THE DATA:
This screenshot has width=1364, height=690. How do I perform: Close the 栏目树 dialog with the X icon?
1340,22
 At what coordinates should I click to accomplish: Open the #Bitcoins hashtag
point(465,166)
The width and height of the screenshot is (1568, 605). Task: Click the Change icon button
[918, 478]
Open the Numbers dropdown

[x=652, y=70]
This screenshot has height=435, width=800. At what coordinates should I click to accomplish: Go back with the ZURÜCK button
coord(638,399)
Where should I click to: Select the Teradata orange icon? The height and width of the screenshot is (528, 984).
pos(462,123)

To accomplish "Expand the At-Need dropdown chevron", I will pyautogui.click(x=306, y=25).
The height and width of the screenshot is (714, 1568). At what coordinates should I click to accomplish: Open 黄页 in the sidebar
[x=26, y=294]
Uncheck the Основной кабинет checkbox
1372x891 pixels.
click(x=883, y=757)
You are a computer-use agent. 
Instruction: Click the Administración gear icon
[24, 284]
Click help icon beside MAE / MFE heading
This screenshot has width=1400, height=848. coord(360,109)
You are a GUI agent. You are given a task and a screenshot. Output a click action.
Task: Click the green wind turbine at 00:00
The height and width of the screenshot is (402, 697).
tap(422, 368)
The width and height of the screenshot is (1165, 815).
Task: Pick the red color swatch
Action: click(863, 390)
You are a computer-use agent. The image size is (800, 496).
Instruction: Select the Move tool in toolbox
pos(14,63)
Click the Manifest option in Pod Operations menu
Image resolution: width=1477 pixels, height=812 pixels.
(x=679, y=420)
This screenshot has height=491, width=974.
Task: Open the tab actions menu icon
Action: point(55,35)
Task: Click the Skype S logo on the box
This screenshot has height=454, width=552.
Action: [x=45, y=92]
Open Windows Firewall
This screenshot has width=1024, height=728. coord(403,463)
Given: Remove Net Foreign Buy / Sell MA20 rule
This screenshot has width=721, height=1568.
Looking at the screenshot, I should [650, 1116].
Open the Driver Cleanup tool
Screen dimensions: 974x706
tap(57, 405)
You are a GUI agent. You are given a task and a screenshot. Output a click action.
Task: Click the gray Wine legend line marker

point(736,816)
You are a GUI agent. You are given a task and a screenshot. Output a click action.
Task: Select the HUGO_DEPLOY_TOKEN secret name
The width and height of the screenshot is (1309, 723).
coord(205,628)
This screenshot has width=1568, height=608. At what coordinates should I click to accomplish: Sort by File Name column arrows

THE PROBLEM: Beginning at the line that contains "This screenshot has width=721, height=1568.", reproduce every line down to the last line of the entries above, exactly and only those.

EXERCISE OUTPUT:
This screenshot has width=721, height=1568.
Looking at the screenshot, I should [650, 1116].
Open the Driver Cleanup tool
Screen dimensions: 974x706
tap(57, 405)
You are a GUI agent. You are given a task and a screenshot. Output a click action.
Task: Click the gray Wine legend line marker

point(736,816)
You are a GUI agent. You are given a task and a screenshot. Output a click action.
Task: Select the HUGO_DEPLOY_TOKEN secret name
The width and height of the screenshot is (1309, 723).
coord(205,628)
This screenshot has width=1568, height=608. At what coordinates should I click to accomplish: Sort by File Name column arrows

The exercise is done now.